*** THE INPUT Section Begins ***

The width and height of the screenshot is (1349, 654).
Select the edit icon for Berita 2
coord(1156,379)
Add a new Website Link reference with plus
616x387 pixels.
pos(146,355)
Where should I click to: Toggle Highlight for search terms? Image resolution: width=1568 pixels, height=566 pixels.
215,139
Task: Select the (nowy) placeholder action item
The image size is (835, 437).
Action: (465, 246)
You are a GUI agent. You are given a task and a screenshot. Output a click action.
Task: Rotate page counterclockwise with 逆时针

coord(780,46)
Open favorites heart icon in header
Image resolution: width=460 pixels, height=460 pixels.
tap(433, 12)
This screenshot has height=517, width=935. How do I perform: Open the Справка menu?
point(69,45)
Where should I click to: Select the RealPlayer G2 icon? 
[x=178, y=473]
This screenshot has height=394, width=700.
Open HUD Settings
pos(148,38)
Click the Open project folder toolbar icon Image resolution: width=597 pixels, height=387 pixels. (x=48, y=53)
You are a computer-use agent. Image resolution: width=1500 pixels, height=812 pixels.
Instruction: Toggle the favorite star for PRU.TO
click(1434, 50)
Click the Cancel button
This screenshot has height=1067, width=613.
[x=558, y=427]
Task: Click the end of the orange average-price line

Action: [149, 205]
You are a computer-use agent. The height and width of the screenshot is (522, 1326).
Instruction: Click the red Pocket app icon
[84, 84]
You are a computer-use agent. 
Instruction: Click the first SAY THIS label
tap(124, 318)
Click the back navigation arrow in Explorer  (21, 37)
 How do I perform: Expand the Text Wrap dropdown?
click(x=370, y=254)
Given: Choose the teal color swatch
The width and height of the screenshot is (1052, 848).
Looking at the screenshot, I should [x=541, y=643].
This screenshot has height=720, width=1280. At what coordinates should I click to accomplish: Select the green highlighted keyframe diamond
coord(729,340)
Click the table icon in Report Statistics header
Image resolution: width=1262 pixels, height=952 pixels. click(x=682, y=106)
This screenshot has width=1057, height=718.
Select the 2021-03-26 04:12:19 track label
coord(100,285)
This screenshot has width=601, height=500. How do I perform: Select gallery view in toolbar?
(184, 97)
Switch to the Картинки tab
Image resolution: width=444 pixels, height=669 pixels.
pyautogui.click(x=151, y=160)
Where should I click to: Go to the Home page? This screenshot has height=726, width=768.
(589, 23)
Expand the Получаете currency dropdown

*** THE INPUT Section Ends ***

**EXERCISE OBJECTIVE**.
In the entries above, find lines with "agent" and copy each.

**TASK RESPONSE**.
You are a GUI agent. You are given a task and a screenshot. Output a click action.
You are a computer-use agent. Image resolution: width=1500 pixels, height=812 pixels.
You are a computer-use agent. The height and width of the screenshot is (522, 1326).
You are a computer-use agent. 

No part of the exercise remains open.